» ACTIVITY: Check every line below for the word "Expand" and copy each one that has it.

##########

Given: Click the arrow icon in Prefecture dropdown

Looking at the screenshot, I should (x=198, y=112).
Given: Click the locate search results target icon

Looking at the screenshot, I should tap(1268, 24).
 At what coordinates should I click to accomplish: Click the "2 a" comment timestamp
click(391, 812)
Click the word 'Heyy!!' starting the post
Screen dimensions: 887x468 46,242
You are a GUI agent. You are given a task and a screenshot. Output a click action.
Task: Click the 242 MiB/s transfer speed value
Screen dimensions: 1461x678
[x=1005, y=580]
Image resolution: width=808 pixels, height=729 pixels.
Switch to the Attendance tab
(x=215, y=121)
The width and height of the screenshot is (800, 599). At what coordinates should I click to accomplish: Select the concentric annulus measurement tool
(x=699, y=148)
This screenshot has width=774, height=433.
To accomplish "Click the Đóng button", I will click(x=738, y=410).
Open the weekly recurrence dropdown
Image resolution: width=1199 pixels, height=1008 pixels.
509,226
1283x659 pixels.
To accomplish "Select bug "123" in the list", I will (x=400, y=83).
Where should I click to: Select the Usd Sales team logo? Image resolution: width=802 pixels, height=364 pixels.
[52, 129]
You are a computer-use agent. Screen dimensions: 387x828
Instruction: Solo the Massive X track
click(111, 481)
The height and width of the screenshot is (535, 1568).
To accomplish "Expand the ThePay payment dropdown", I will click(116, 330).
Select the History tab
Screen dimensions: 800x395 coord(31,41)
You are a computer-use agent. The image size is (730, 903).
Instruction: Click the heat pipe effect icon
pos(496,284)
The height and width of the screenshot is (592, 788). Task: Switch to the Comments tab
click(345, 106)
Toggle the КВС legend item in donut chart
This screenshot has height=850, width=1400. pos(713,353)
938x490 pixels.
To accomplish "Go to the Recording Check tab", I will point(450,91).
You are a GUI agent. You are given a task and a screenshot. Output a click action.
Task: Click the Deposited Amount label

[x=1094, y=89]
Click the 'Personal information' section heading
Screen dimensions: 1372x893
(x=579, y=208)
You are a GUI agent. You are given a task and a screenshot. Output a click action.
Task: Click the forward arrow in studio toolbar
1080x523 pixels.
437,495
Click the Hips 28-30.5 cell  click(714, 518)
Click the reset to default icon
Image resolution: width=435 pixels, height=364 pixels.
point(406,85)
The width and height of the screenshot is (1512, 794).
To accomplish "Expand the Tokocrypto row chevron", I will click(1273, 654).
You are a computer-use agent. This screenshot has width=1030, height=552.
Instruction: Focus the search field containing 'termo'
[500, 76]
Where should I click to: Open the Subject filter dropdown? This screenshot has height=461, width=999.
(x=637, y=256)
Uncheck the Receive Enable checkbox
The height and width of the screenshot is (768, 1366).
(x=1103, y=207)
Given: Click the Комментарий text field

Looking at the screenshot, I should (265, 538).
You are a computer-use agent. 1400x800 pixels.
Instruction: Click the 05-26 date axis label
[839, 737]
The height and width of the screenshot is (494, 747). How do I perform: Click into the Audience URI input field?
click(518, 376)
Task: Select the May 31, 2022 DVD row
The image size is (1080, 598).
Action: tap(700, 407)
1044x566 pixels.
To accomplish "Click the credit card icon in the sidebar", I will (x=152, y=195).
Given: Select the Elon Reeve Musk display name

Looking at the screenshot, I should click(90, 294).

##########

» ANSWER BOX:
To accomplish "Expand the ThePay payment dropdown", I will click(116, 330).
To accomplish "Expand the Tokocrypto row chevron", I will click(1273, 654).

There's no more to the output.